Your goal: What is needed is an exact reproduction of the lines from the one that contains "Aviso legal (160, 2518)" through the end of the data, both included and nothing else, with pictures omitted.

——————————

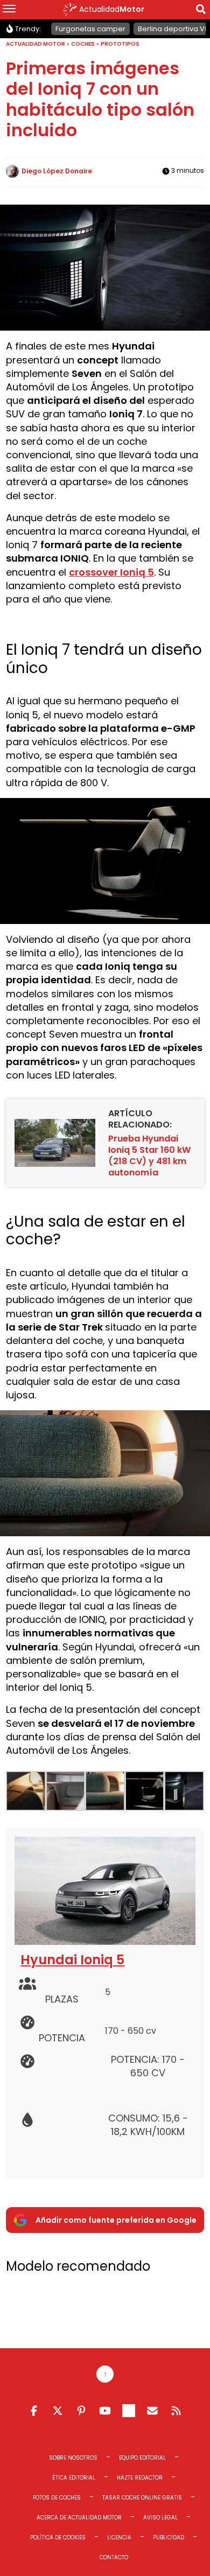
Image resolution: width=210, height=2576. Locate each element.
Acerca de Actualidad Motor (79, 2518)
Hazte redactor (140, 2478)
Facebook (33, 2410)
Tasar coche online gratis (142, 2498)
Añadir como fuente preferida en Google (116, 2220)
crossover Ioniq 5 (111, 572)
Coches (83, 44)
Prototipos (120, 44)
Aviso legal (160, 2518)
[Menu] (9, 9)
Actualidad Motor (35, 44)
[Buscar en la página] (201, 11)
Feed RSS (176, 2410)
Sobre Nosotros (73, 2458)
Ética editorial (73, 2478)
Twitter (57, 2410)
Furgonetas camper (90, 28)
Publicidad (168, 2537)
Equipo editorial (142, 2458)
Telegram (128, 2410)
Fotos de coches (57, 2498)
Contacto (114, 2557)
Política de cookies (58, 2537)
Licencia (119, 2537)
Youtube (105, 2410)
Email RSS (152, 2410)
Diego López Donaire (57, 171)
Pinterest (81, 2410)
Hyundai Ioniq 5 (72, 1960)
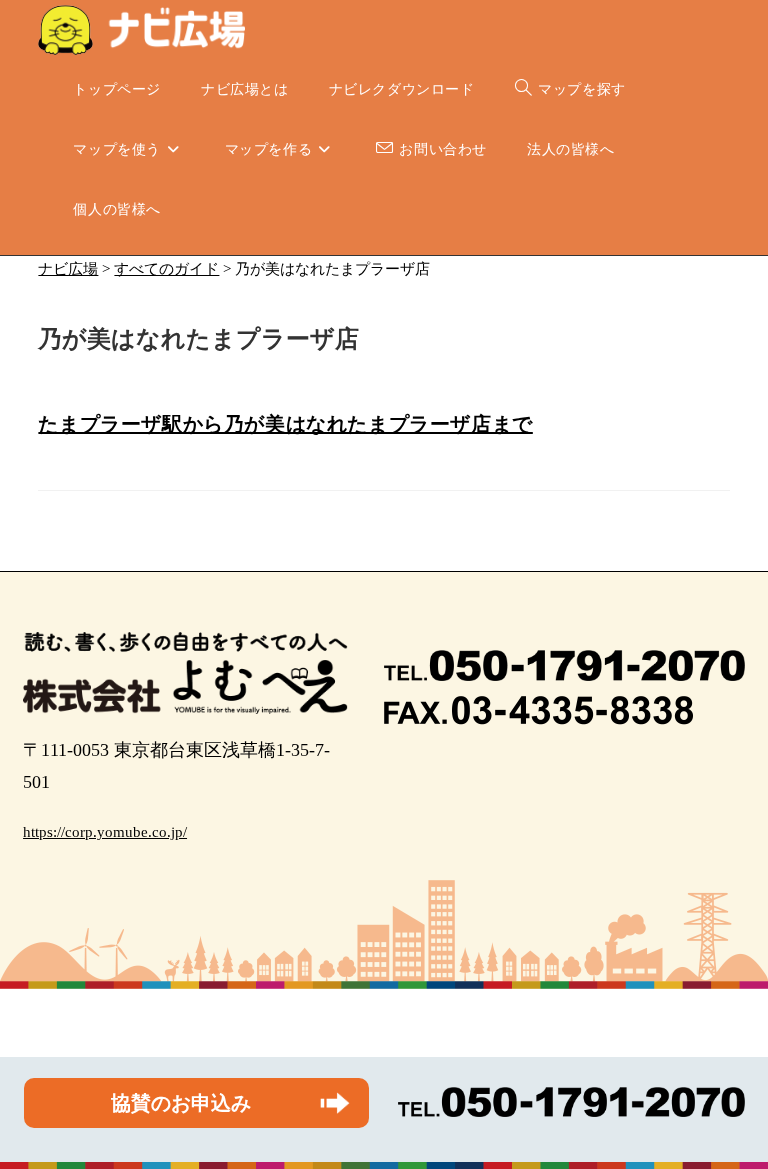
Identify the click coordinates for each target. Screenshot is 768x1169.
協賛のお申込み (181, 1103)
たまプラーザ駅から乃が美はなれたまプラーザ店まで (285, 424)
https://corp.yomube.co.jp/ (105, 832)
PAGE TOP (732, 1117)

——————————

Solution to the exercise:
Aviso legal (160, 2518)
[Menu] (9, 9)
Actualidad Motor (35, 44)
[Buscar en la página] (201, 11)
Feed RSS (176, 2410)
Sobre Nosotros (73, 2458)
Ética editorial (73, 2478)
Twitter (57, 2410)
Furgonetas camper (90, 28)
Publicidad (168, 2537)
Equipo editorial (142, 2458)
Telegram (128, 2410)
Fotos de coches (57, 2498)
Contacto (114, 2557)
Política de cookies (58, 2537)
Licencia (119, 2537)
Youtube (105, 2410)
Email RSS (152, 2410)
Diego López Donaire (57, 171)
Pinterest (81, 2410)
Hyundai Ioniq 5 (72, 1960)
Identify the click coordinates for each target. Screenshot is 768x1169.
協賛のお申込み (181, 1103)
たまプラーザ駅から乃が美はなれたまプラーザ店まで (285, 424)
https://corp.yomube.co.jp/ (105, 832)
PAGE TOP (732, 1117)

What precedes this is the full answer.